記載しなくてはいけない要素や、値に過不足がないか検討しなければいけない要素が、どんどん増えているのです。

平成30年:延焼ライン、防火区画、二方向避難、計画の要点のイメージ図増加(任意)
令和元年:斜線制限、計画の要点のイメージ図必須化
令和2年:採光確保指定、計画の要点のイメージ図詳細化
令和3年:採光補正係数、計画の要点のイメージ図詳細化(1/100程度)
令和4年:計画の要点のイメージ図詳細化(1/50程度)

今後も、要素の増加や検討の詳細化による難問化の傾向が続くかもしれません。
しかし、一級製図の難問化によって、若手建築士が優秀になっているかどうかについては、疑問があります。
上司世代は、難問化などつゆ知らずで、「今時の若手は~」なんて言っているのではないでしょうか?

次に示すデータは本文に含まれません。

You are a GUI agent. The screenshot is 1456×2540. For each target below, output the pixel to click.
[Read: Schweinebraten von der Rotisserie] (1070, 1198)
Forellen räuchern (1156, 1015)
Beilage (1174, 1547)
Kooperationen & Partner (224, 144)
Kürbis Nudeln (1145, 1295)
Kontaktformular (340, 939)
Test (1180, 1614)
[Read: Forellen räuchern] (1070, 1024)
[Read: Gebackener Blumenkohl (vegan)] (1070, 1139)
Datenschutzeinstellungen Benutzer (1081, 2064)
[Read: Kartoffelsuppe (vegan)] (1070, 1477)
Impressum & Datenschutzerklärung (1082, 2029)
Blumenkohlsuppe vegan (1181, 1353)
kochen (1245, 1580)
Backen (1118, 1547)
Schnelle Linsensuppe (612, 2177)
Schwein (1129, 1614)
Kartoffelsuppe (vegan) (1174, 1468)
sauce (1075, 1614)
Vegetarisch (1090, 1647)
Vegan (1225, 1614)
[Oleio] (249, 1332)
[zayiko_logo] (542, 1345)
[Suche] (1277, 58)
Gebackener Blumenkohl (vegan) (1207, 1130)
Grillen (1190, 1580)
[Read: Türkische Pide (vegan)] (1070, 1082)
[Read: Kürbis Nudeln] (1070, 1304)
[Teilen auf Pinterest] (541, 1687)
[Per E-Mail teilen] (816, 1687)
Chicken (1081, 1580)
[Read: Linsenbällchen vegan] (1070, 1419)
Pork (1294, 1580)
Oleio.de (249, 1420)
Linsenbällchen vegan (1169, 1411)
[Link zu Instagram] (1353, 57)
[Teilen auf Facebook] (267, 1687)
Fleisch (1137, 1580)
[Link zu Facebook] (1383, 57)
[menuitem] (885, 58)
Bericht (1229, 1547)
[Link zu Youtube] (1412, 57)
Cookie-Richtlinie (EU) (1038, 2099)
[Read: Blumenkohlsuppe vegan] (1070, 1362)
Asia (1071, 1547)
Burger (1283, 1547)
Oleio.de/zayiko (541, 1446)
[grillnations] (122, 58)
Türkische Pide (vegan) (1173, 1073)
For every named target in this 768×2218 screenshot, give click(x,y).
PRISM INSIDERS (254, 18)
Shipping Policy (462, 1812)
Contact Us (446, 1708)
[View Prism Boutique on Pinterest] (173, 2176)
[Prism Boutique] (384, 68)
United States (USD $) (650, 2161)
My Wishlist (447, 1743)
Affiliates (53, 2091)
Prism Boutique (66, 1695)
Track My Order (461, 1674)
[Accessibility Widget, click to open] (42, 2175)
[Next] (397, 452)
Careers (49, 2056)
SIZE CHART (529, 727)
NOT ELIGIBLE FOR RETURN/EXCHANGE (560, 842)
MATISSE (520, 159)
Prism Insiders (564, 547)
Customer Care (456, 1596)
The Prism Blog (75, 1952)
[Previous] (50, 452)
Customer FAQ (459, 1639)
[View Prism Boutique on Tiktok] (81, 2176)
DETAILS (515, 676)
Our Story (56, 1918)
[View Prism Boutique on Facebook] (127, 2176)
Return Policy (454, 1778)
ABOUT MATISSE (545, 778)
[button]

近年の難問化以前から、仕事を優先する余り、一級建築士を取りそびれてしまう設計者は一定数いました。
学生の内に一級を受験できるようになって、若い世代が得をしたのに対し、資格を後回しにしてしまった人たちは、これからますます厳しくなっていくでしょう。
さらに言えば、意匠設計者はともかく、構造設計者は、高さ制限やら採光補正係数の知識など、実務で全く使わないのです。
平成26年までは、梁伏図+平面図2面だったのが、梁伏図がなくなり平面図3面になったのも、意匠優遇、構造冷遇の変化です。
一級製図で何度も落ちて苦労している構造設計者の方を見ると、悲しくなってきます。

また、難問化すればするほど、独学する人に不利となるため、資格学校依存が強まることになります。
大学や専門学校を出ているのに、資格学校が事実上必須という状況は、学費の二重取りのように思えてきます。
例えば、ITエンジニアの場合、国家資格はあるものの業務独占資格ではないため、実務経験さえあれば、取っても取らなくてもいいという業界です。
一級建築士を取らないと一人前と認められない建築業界は、若い世代からどんどん避けられていくかもしれません。

一級製図は、これからも難問化し続けるのでしょうか?
一級建築士試験は、建築業界の人手不足に拍車をかける疫病神と化してしまうかもしれません。

まとめ

一級建築士の製図試験において、一発不合格となる建築基準法違反や、致命的なミスについて解説しました。
それぞれの項目をしっかり覚え、ダメな理由を理解することで、合格になる図面を仕上げることができるようになります。